Заканчиваю рассказ и чувствую, как внутри дрожит каждый орган. Мне хочется вцепиться Саше в лицо за все то, что мне пришлось пережить. Ещё больше, за
– Понятно, – хмуро кивает Швецов.
– Мам, красиво? – демонстрирует мне дочь рисунок в лучших традициях Пикассо.
– Да, Машунь, очень, – киваю ей. – Ещё кого-нибудь нарисуй. Давай, вот, солнышко желтым…
Подаю ей фломастер. Беру из держателя салфетки и встаю из-за стола.
– Ты куда? – в панике дочь мгновенно теряет интерес к игрушкам. – Я с тобой… – вцепляется мне в рукав.
– Я сейчас вернусь, – говорю тихо и целую в макушку. Мягко снова подвигаю в Марье раскраску, понимая, что сейчас сорвусь и зарыдаю. Нужно срочно где-нибудь спрятаться и там перепсиховать.
– Ты куда собралась? – ловит меня за запястье Швецов.
– В туалет, – огрызаюсь, выдергивая руку.
Зайдя в кабинку, обнаруживаю на телефоне десять пропущенных вызовов от тётки и перезваниваю. Пару минут слушаю от неё совершенно неуместные напутствия о том, как себя вести с «уважаемым человеком» и борюсь с острым желанием бросить трубку.
– Ладно, я все поняла, – теть Ир, – перебиваю ее. Мне пора.
– Варя, ты меня слушай, – не сдаётся она. – Я давно живу. Будь с мужиком ласкова, не огрызайся…

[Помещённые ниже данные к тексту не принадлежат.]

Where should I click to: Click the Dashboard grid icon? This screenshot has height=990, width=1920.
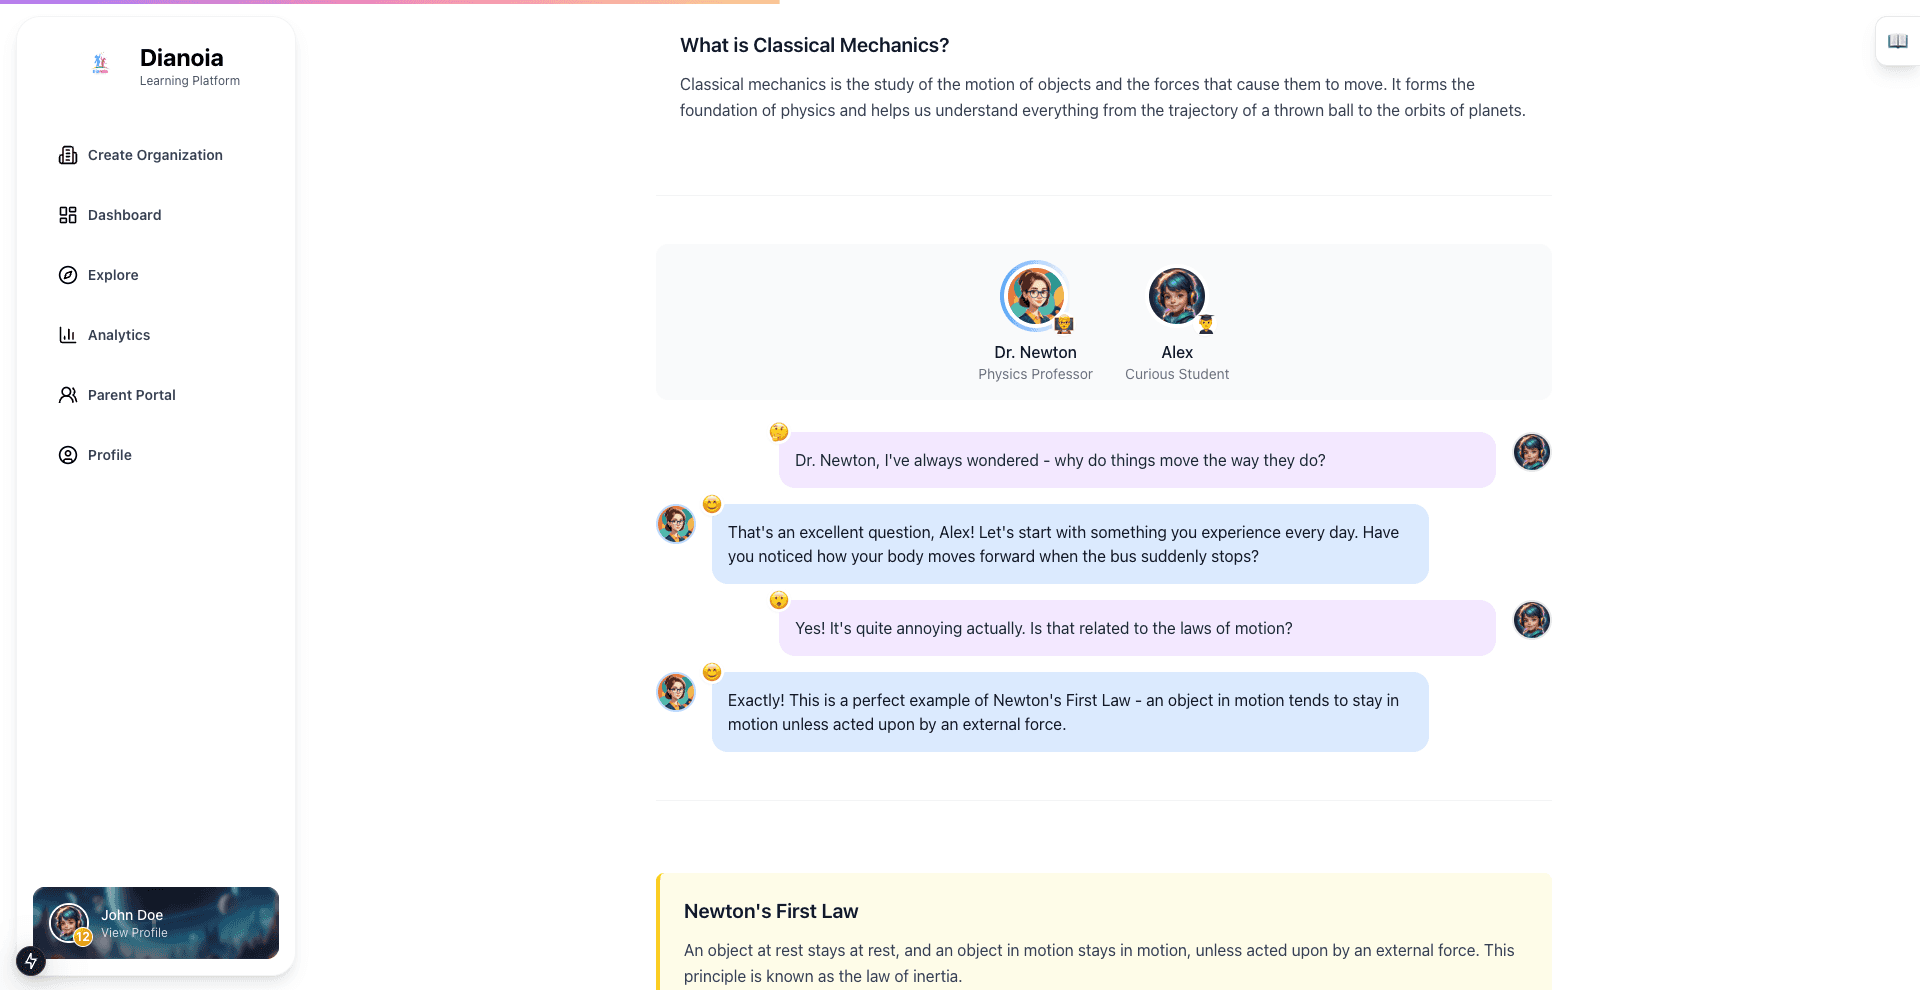click(68, 215)
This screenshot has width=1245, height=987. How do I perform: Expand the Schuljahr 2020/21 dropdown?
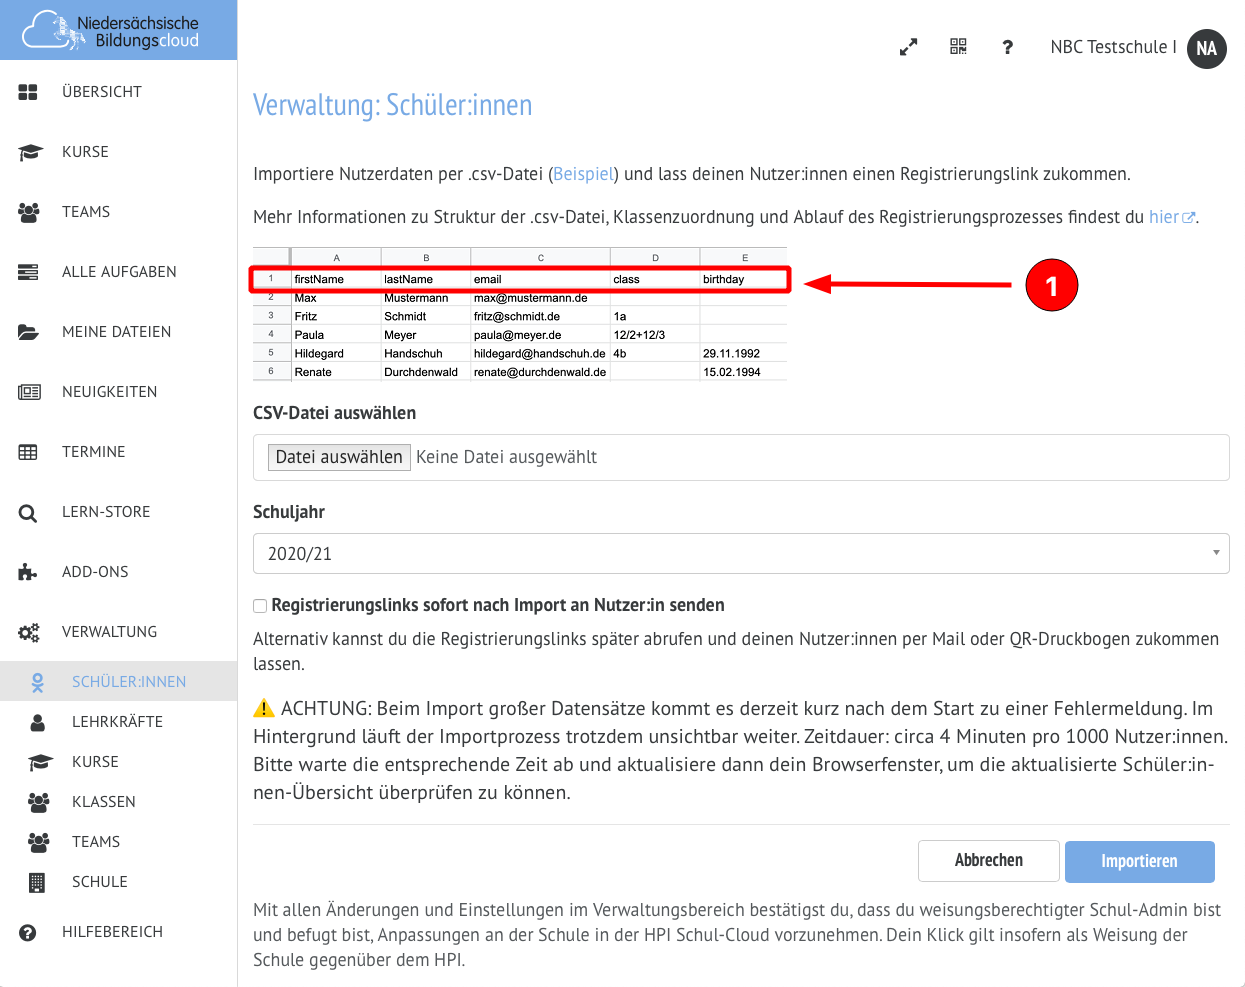[740, 553]
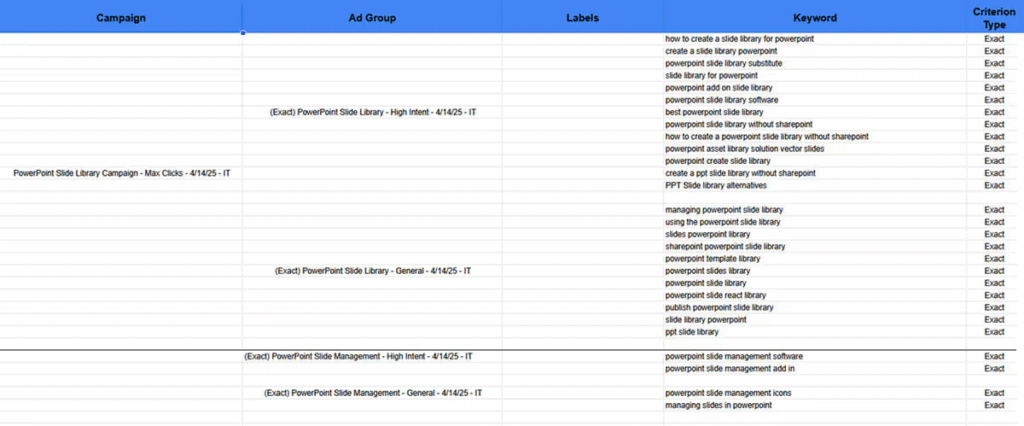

– Может, мне с ним ещё в постель лечь? – не сдерживаюсь я.
– А с тебя убудет? Он не алкоголик, не бомж, при деньгах. Вам что? Лишение они? – гнёт свою философию тетка.
– Все! До свидания! – рявкаю и сбрасываю вызов.
«Не алкоголик, не бомж, при деньгах» – передразниваю ее у себя в голове.
Действительно, подумаешь, сидел человек за убийство. Ну пустяки же! Такое, ведь на каждом шагу!
Кстати, очень интересно… если Швецова пустили в перевыборную, это значит, что уголовной судимости у него нет. Но это совершенно не значит, что он никого не убивал! Мне кажется, что мог…
Когда мы встречались, я думала, что Александр просто удачливый бизнесмен. Он часто говорил по телефону о стоимости акций каких-то компаний, улетал в командировки, у него был красивый кабинет, где я любила готовиться к экзаменам, и имелся достояно большой штат подчиненных.
Когда я спрашивала его о семье, он преимущественно говорил о бабушке. Об отце – вскользь. О матери – никогда…
Ручка на двери дергается несколько раз, деликатно оповещая меня о том, что пора выходить. Да, Марья уже, наверное, волнуется.
Выхожу из кабинки под красноречиво-осуждающим взглядом дамы преклонных лет. Мою руки и машинально бросаю взгляд в зеркало.
Из него на меня смотрит растрёпанная, немного опухшая после бессонной ночи, серая девушка в чёрном свитере.
Ну оно и к лучшему. Будет меньше шансов снова понравиться Швецову.
Я специально даже не поправляю волосы. Только стираю салфеткой потекшую тушь.